Imaginez un instant partager votre foyer avec un animal sauvage pesant plus de 100 kg, aux défenses acérées et au tempérament imprévisible. C’est pourtant le pari risqué que font certains en adoptant des sangliers comme animaux de compagnie. Mais derrière l’apparente originalité de cette pratique se cache un danger bien réel, tant pour les humains que pour les animaux eux-mêmes. Plongeons ensemble dans les méandres d’une tendance aussi fascinante qu’inquiétante.

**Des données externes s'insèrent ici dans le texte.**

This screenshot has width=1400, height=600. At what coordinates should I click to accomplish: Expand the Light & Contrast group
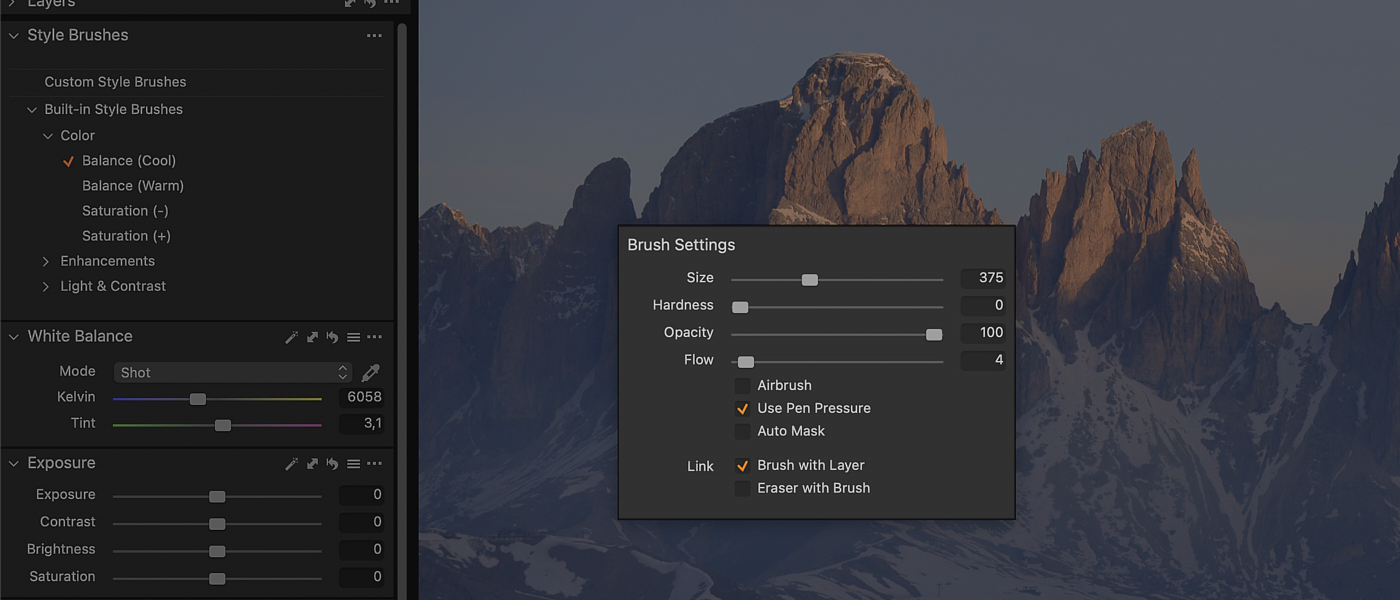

L’appel de la nature : quand l’instinct reprend le dessus
Aussi dociles et attachants puissent-ils paraître une fois apprivoisés, les sangliers n’en restent pas moins des animaux sauvages, guidés par leur instinct. Selon un expert en comportement animal interrogé par nos soins, « Les sangliers domestiqués peuvent afficher des comportements agressifs ou destructeurs, notamment lors des périodes de rut. Même un marcassin élevé au biberon reste un animal imprévisible à l’âge adulte ». Une réalité souvent sous-estimée par des propriétaires aveuglés par leur affection.
Des blessures graves à la clé
Les incidents liés à la détention de sangliers domestiques ne sont pas rares. D’après une source proche des services vétérinaires, ces animaux « peuvent charger lorsqu’ils se sentent menacés ou stressés. Leurs défenses et grès sont capables de causer des blessures graves ». Un constat alarmant qui met en lumière les dangers bien réels de cette cohabitation contre-nature entre l’Homme et ces suidés imposants.

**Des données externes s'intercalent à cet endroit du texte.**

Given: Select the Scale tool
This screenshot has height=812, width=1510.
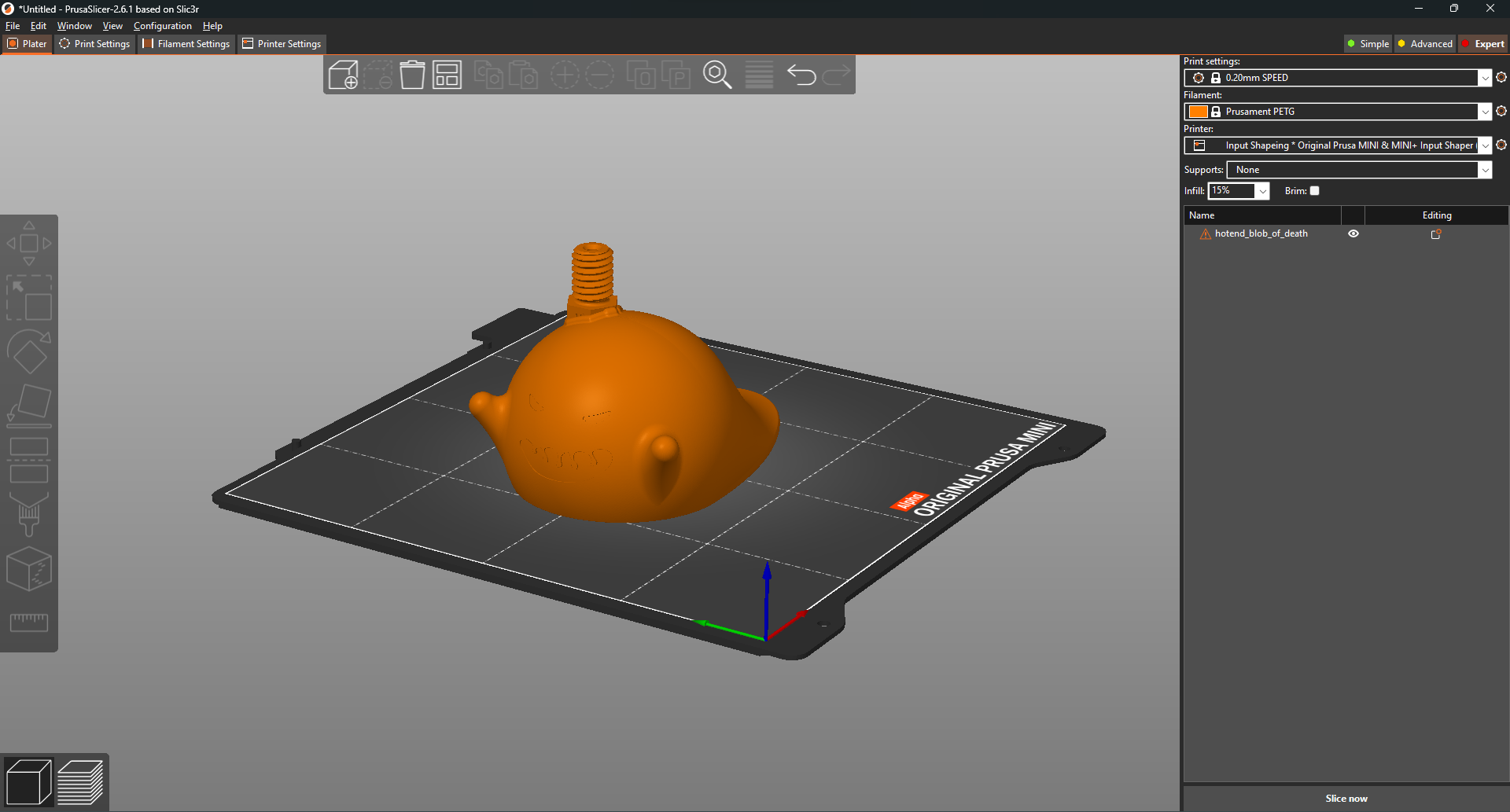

En plus des risques de blessures, les sangliers sont porteurs de maladies zoonotiques, transmissibles à l’Homme, ainsi que de nombreux parasites.
Un vétérinaire spécialisé dans la faune sauvage
Une réglementation stricte, souvent méconnue
Face à ces risques avérés, la loi française encadre strictement la détention d’animaux sauvages par des particuliers. L’arrêté du 8 octobre 2018 fixe la liste des espèces non domestiques pouvant faire l’objet d’une demande de certificat de capacité auprès des préfectures. Si les sangliers y figurent, aux côtés d’autres animaux comme certains wallabies ou rapaces, obtenir ce précieux sésame relève souvent du parcours du combattant.

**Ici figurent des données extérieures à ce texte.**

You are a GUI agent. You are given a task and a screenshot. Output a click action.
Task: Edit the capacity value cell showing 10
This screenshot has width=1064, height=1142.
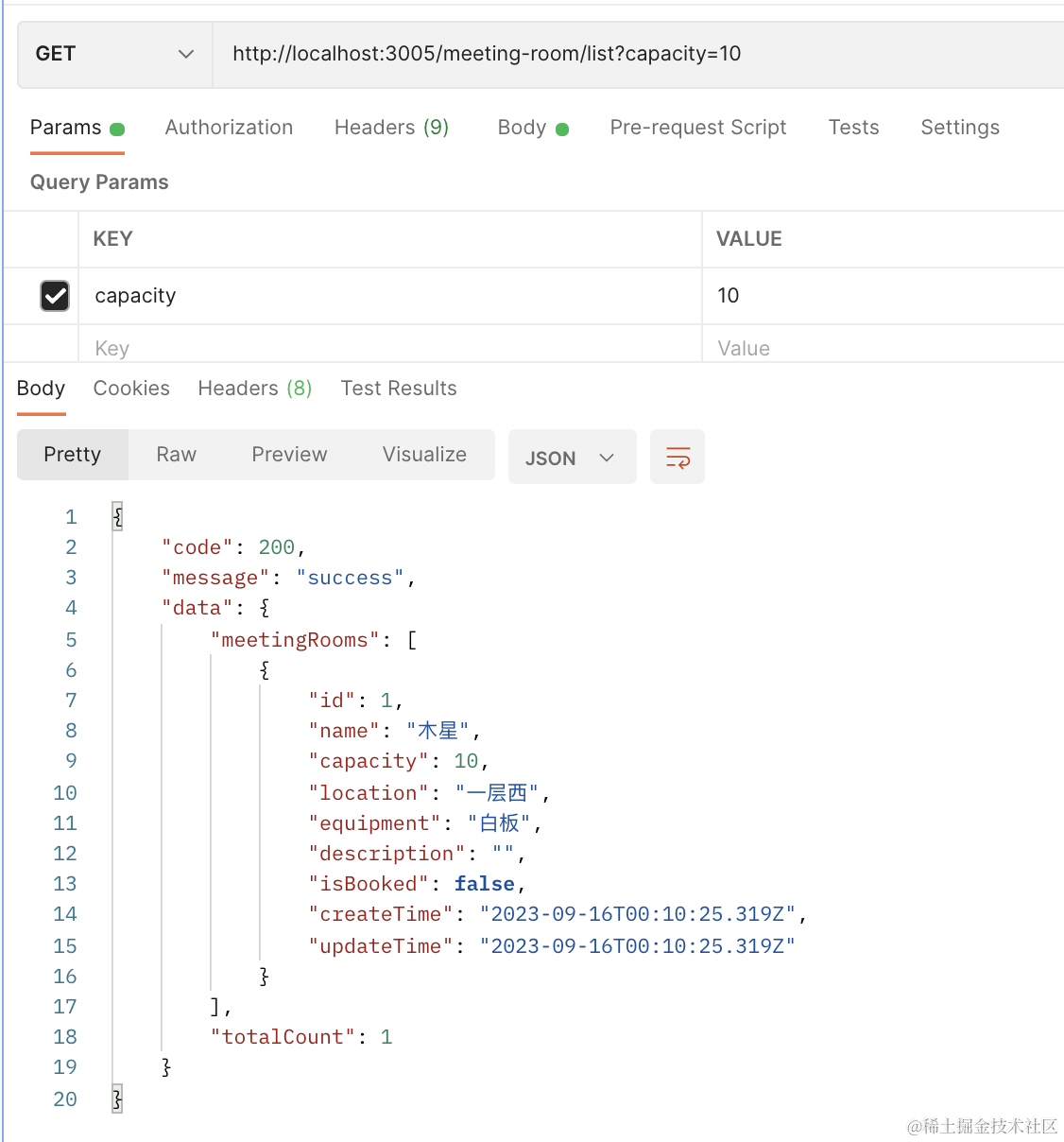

Outre les conditions drastiques de détention imposées, visant à garantir le bien-être animal et la sécurité des personnes, c’est aussi toute une batterie d’examens et de vaccins qui attend le futur détenteur. « Les particuliers sont invités à faire appel à des vétérinaires spécialisés et à vacciner les animaux », précise Aline Maatouk, chargée de mission faune sauvage à la Fondation 30 Millions d’amis. Un investissement considérable qui en rebute plus d’un.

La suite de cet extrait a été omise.